Copy out every line of the material below exactly, keeping its wording, spacing, and punctuation unchanged.

------

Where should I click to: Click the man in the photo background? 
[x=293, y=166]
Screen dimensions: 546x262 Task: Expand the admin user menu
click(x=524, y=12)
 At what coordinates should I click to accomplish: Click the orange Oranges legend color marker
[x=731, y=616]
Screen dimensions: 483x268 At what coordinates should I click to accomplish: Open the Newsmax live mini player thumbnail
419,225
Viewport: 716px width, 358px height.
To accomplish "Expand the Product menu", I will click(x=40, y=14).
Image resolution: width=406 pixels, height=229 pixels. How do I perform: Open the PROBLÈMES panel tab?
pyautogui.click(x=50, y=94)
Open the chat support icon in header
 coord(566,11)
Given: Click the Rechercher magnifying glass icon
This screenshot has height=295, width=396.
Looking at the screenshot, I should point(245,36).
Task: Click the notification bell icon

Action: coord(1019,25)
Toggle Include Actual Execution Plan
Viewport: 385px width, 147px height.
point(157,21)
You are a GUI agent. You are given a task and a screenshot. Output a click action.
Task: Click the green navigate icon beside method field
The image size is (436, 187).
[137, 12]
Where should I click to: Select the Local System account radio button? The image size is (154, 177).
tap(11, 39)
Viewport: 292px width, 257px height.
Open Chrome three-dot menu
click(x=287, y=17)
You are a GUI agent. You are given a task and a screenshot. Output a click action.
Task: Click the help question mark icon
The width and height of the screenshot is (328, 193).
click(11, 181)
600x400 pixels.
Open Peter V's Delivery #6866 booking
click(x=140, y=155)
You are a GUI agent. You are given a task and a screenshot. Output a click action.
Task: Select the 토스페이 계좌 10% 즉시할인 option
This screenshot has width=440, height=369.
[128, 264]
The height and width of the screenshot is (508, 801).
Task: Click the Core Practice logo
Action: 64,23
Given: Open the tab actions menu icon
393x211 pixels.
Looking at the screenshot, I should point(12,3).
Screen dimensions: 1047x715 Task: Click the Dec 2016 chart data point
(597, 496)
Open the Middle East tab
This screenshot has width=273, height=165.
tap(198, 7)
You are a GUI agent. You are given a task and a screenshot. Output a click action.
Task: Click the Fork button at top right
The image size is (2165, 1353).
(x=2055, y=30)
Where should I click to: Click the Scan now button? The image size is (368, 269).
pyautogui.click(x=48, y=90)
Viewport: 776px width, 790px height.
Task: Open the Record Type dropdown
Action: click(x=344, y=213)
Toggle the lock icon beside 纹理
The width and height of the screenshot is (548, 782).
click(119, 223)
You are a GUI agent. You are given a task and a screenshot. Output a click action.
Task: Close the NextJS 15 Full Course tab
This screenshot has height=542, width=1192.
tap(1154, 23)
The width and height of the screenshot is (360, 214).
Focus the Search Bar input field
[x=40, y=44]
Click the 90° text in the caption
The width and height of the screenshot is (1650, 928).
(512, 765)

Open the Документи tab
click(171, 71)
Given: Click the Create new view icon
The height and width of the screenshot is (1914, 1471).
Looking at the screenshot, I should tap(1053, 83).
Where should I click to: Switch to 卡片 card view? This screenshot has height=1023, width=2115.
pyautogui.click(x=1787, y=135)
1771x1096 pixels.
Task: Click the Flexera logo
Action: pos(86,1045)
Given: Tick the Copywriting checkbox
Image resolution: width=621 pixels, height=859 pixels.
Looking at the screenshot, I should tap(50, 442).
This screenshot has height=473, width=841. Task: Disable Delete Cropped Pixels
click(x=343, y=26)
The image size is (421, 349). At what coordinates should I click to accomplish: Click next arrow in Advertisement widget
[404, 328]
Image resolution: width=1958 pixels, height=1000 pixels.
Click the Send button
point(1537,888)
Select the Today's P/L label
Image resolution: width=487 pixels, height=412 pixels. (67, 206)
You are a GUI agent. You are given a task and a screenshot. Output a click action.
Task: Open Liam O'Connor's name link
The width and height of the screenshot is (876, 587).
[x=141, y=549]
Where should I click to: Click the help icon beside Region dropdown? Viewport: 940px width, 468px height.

------

■ THE RESULT ■
Where should I click to: Click the man in the photo background? 
[x=293, y=166]
Screen dimensions: 546x262 Task: Expand the admin user menu
click(x=524, y=12)
 At what coordinates should I click to accomplish: Click the orange Oranges legend color marker
[x=731, y=616]
Screen dimensions: 483x268 At what coordinates should I click to accomplish: Open the Newsmax live mini player thumbnail
419,225
Viewport: 716px width, 358px height.
To accomplish "Expand the Product menu", I will click(x=40, y=14).
Image resolution: width=406 pixels, height=229 pixels. How do I perform: Open the PROBLÈMES panel tab?
pyautogui.click(x=50, y=94)
Open the chat support icon in header
 coord(566,11)
Given: Click the Rechercher magnifying glass icon
This screenshot has height=295, width=396.
Looking at the screenshot, I should point(245,36).
Task: Click the notification bell icon

Action: coord(1019,25)
Toggle Include Actual Execution Plan
Viewport: 385px width, 147px height.
point(157,21)
You are a GUI agent. You are given a task and a screenshot. Output a click action.
Task: Click the green navigate icon beside method field
The image size is (436, 187).
[137, 12]
Where should I click to: Select the Local System account radio button? The image size is (154, 177).
tap(11, 39)
Viewport: 292px width, 257px height.
Open Chrome three-dot menu
click(x=287, y=17)
You are a GUI agent. You are given a task and a screenshot. Output a click action.
Task: Click the help question mark icon
The width and height of the screenshot is (328, 193).
click(11, 181)
600x400 pixels.
Open Peter V's Delivery #6866 booking
click(x=140, y=155)
You are a GUI agent. You are given a task and a screenshot. Output a click action.
Task: Select the 토스페이 계좌 10% 즉시할인 option
This screenshot has width=440, height=369.
[128, 264]
The height and width of the screenshot is (508, 801).
Task: Click the Core Practice logo
Action: 64,23
Given: Open the tab actions menu icon
393x211 pixels.
Looking at the screenshot, I should point(12,3).
Screen dimensions: 1047x715 Task: Click the Dec 2016 chart data point
(597, 496)
Open the Middle East tab
This screenshot has width=273, height=165.
tap(198, 7)
You are a GUI agent. You are given a task and a screenshot. Output a click action.
Task: Click the Fork button at top right
The image size is (2165, 1353).
(x=2055, y=30)
Where should I click to: Click the Scan now button? The image size is (368, 269).
pyautogui.click(x=48, y=90)
Viewport: 776px width, 790px height.
Task: Open the Record Type dropdown
Action: click(x=344, y=213)
Toggle the lock icon beside 纹理
The width and height of the screenshot is (548, 782).
click(119, 223)
You are a GUI agent. You are given a task and a screenshot. Output a click action.
Task: Close the NextJS 15 Full Course tab
This screenshot has height=542, width=1192.
tap(1154, 23)
The width and height of the screenshot is (360, 214).
Focus the Search Bar input field
[x=40, y=44]
Click the 90° text in the caption
The width and height of the screenshot is (1650, 928).
(512, 765)

Open the Документи tab
click(171, 71)
Given: Click the Create new view icon
The height and width of the screenshot is (1914, 1471).
Looking at the screenshot, I should tap(1053, 83).
Where should I click to: Switch to 卡片 card view? This screenshot has height=1023, width=2115.
pyautogui.click(x=1787, y=135)
1771x1096 pixels.
Task: Click the Flexera logo
Action: pos(86,1045)
Given: Tick the Copywriting checkbox
Image resolution: width=621 pixels, height=859 pixels.
Looking at the screenshot, I should tap(50, 442).
This screenshot has height=473, width=841. Task: Disable Delete Cropped Pixels
click(x=343, y=26)
The image size is (421, 349). At what coordinates should I click to accomplish: Click next arrow in Advertisement widget
[404, 328]
Image resolution: width=1958 pixels, height=1000 pixels.
Click the Send button
point(1537,888)
Select the Today's P/L label
Image resolution: width=487 pixels, height=412 pixels. (67, 206)
You are a GUI agent. You are given a task and a screenshot. Output a click action.
Task: Open Liam O'Connor's name link
The width and height of the screenshot is (876, 587).
[x=141, y=549]
Where should I click to: Click the help icon beside Region dropdown? Viewport: 940px width, 468px height.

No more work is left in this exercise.